-- Begin Input data --

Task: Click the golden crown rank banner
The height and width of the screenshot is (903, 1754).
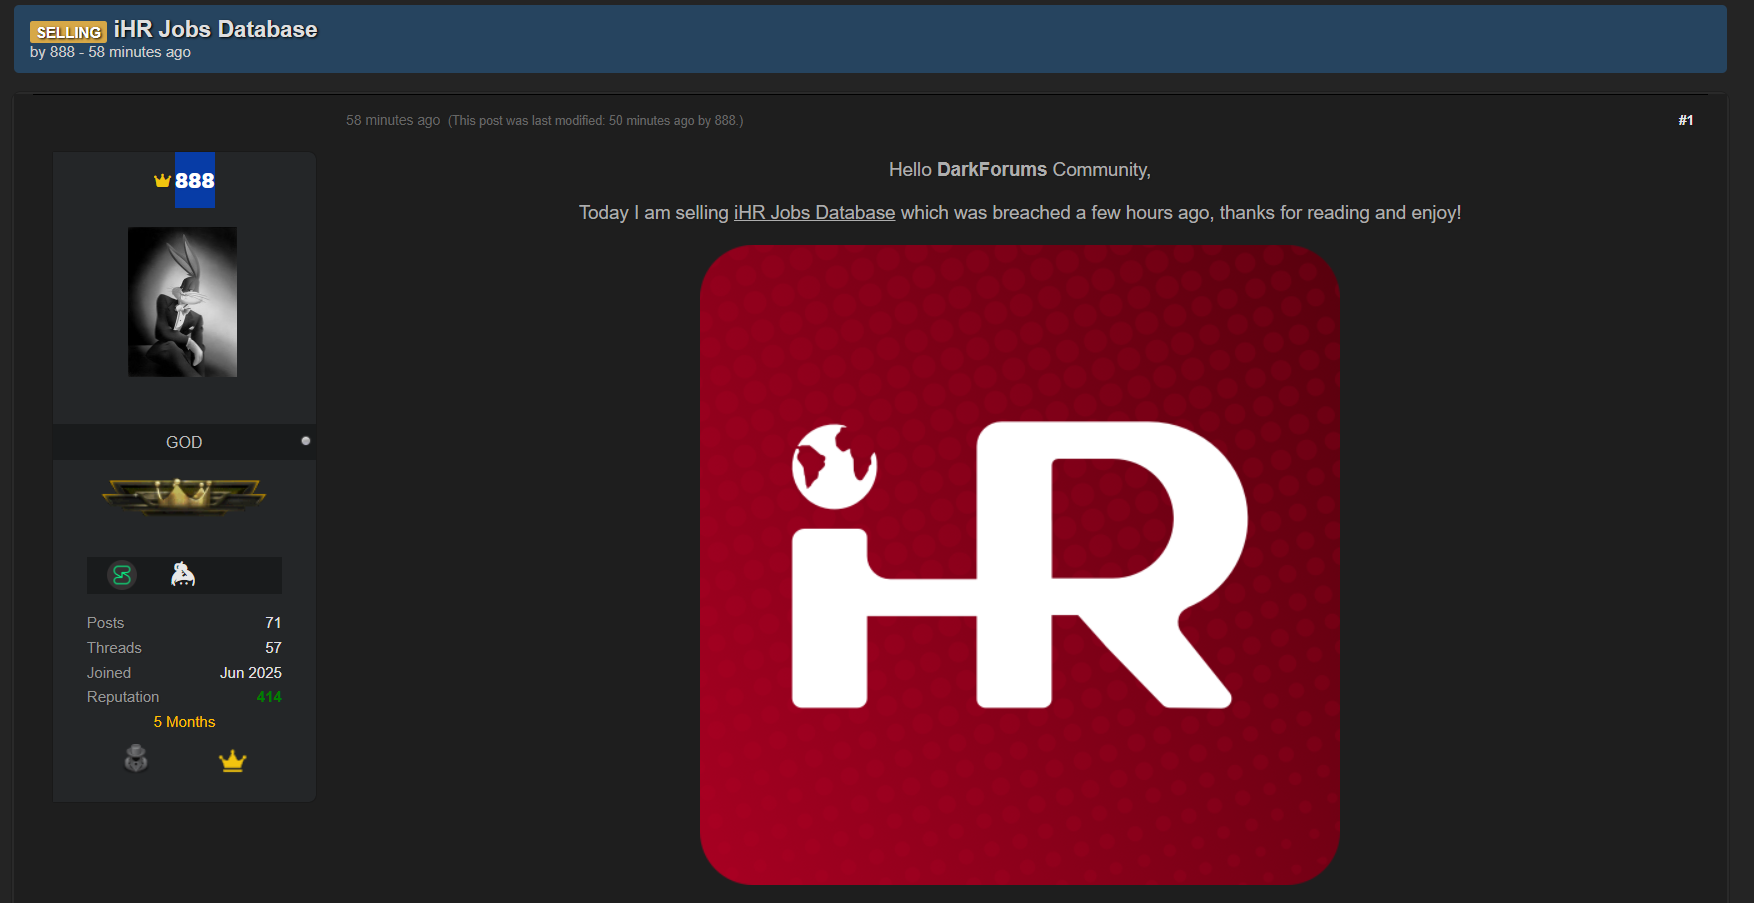Action: [x=184, y=494]
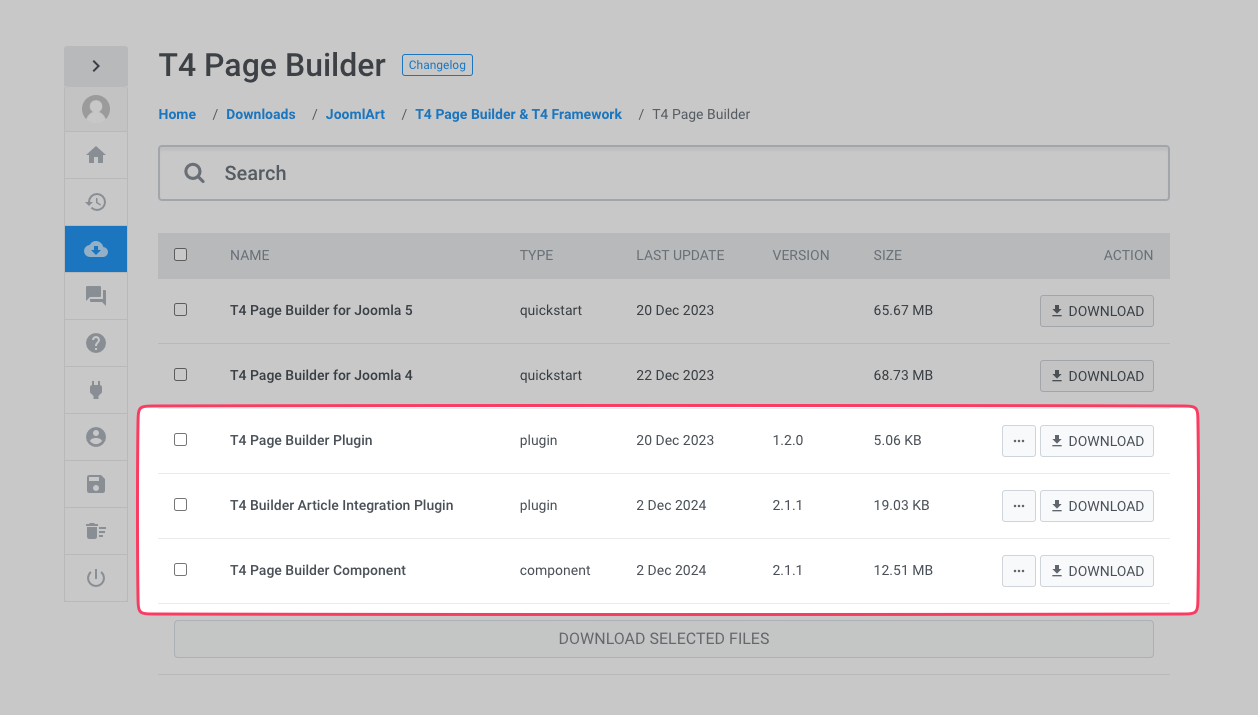Open more options for T4 Page Builder Component
This screenshot has width=1258, height=715.
tap(1018, 571)
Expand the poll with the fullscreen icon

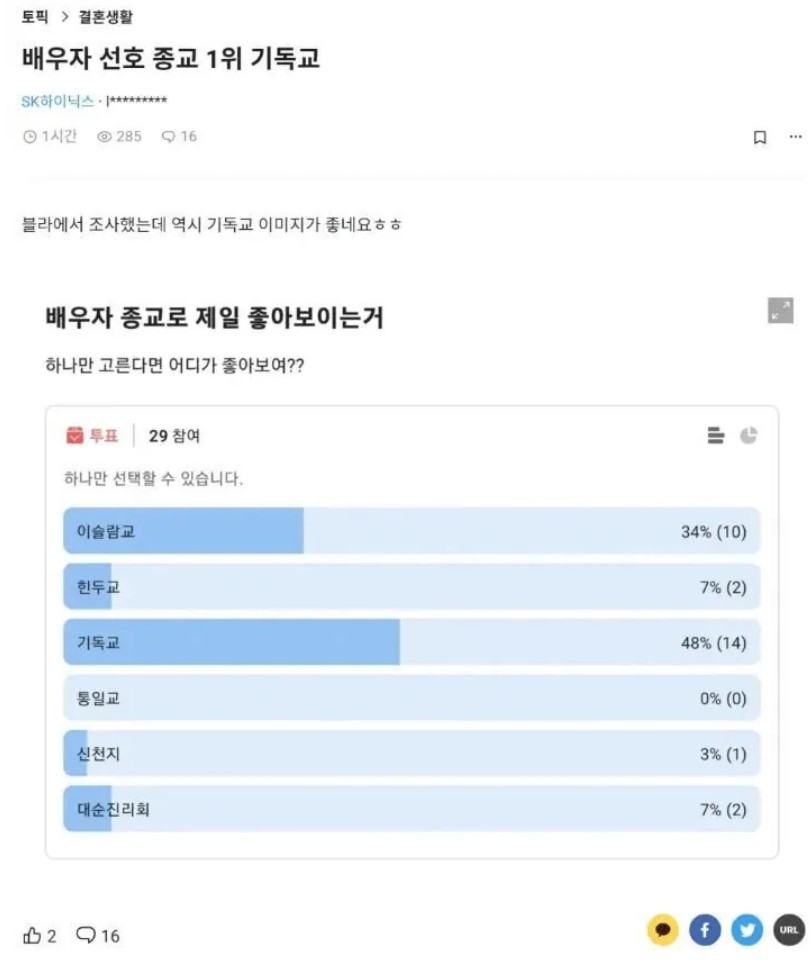[x=780, y=311]
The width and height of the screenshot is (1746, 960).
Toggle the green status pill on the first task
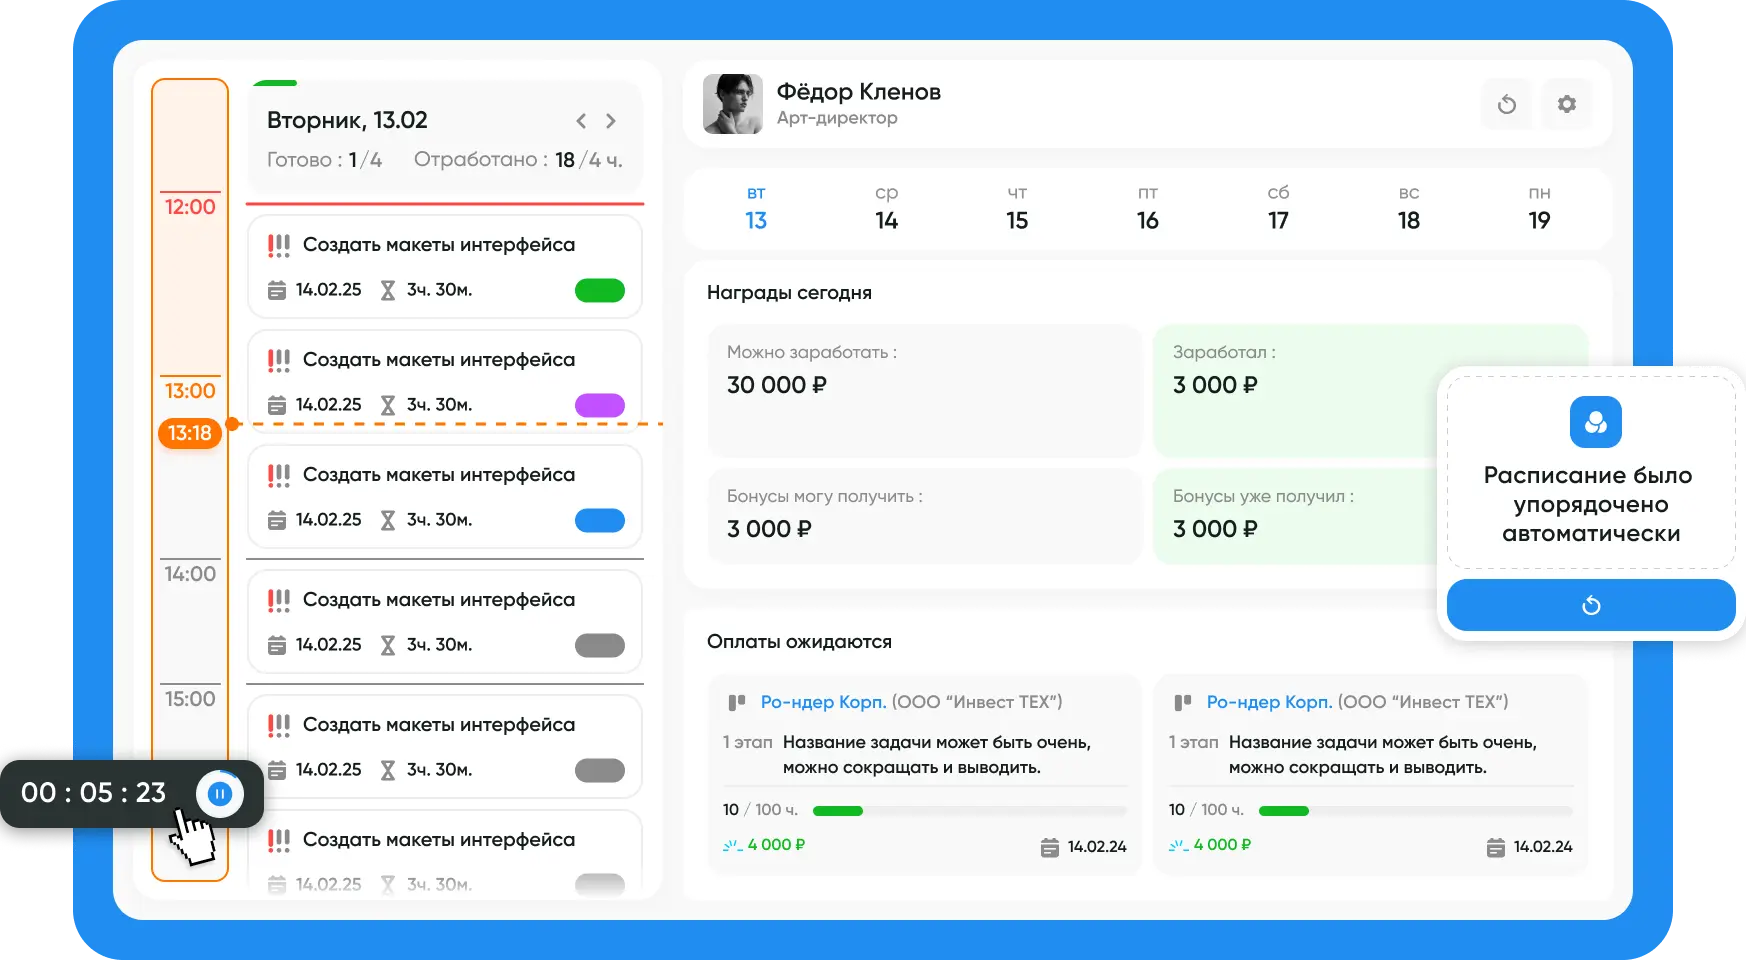599,290
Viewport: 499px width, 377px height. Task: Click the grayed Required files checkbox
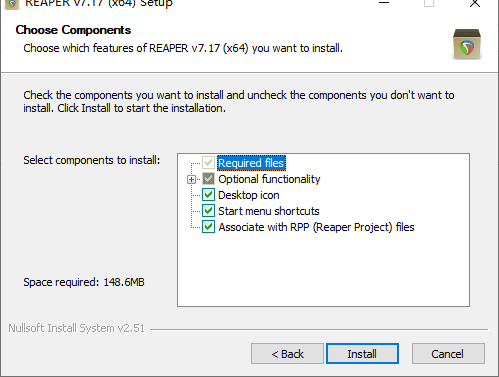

-- End Input data --

— Exercise directions —
List each line of the records above that contains the string "height".

— Exercise solution —
The height and width of the screenshot is (903, 1754).
This screenshot has width=1258, height=715.
The width and height of the screenshot is (1746, 960).
Viewport: 499px width, 377px height. Task: Click the grayed Required files checkbox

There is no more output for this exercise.